> PROBLEM REQUIREMENTS:
Turn the lines below into a numbered list, dropping any blank lines and leaving out the pictures.

> RECORDS SHOWN:
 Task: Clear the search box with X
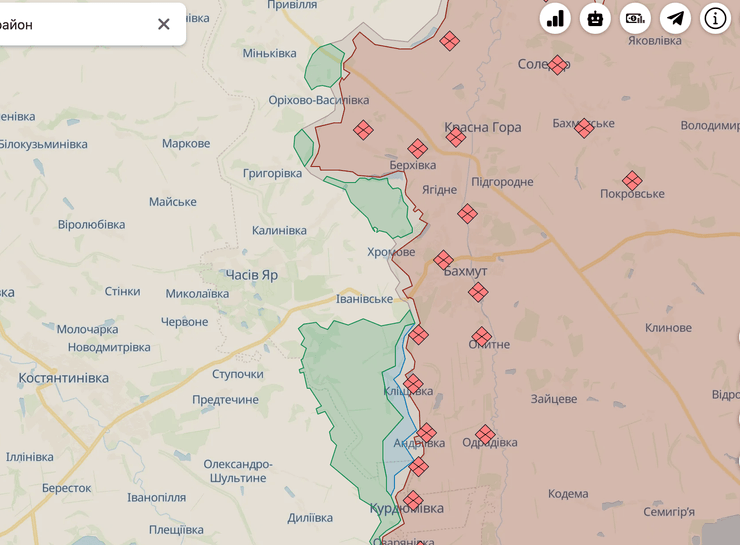coord(164,24)
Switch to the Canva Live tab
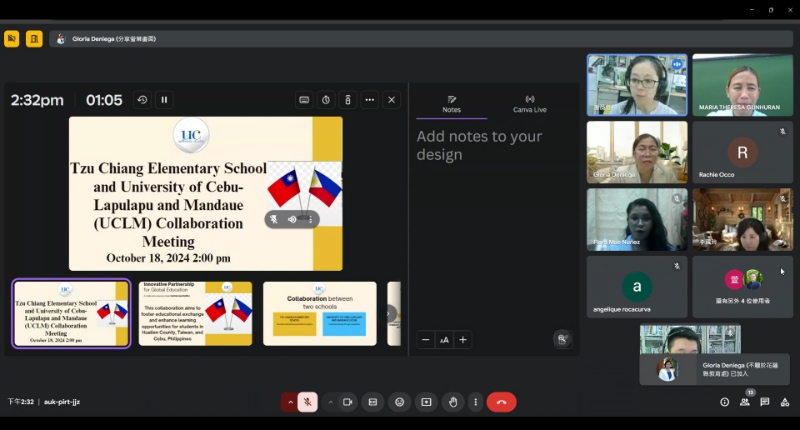The height and width of the screenshot is (430, 800). (x=529, y=104)
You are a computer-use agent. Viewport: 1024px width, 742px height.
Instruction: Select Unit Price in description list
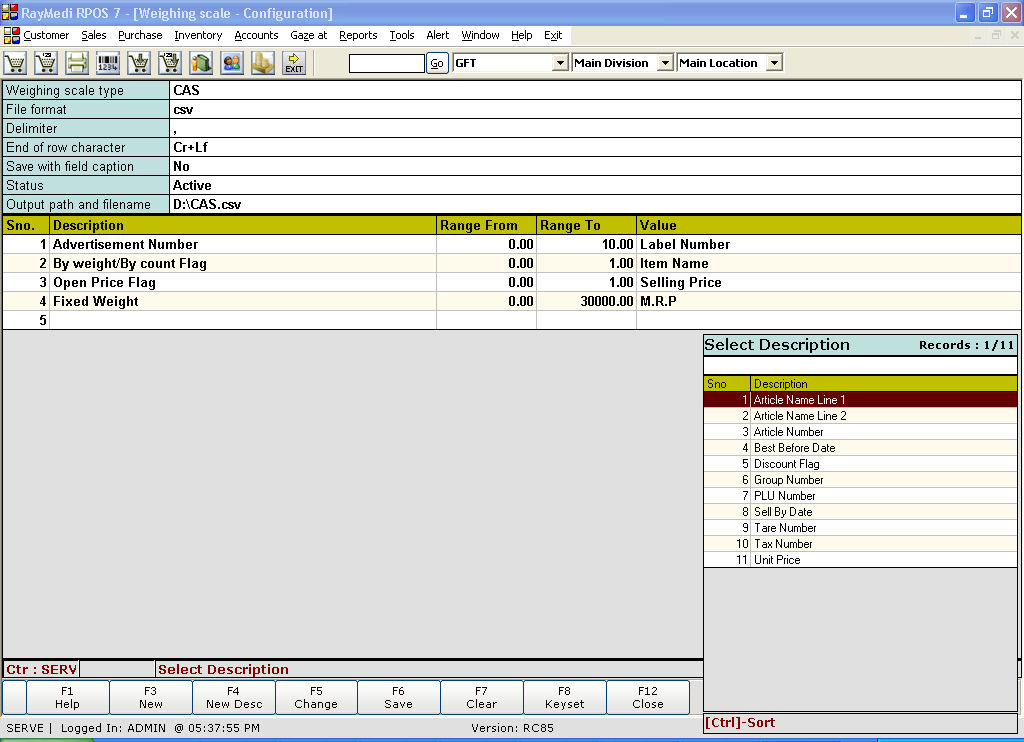pos(777,560)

> TASK SOLUTION:
1.  Task: Clear the search box with X
2. coord(164,24)
3. Switch to the Canva Live tab
4. The height and width of the screenshot is (430, 800). (x=529, y=104)
5. You are a computer-use agent. Viewport: 1024px width, 742px height.
6. Instruction: Select Unit Price in description list
7. pos(777,560)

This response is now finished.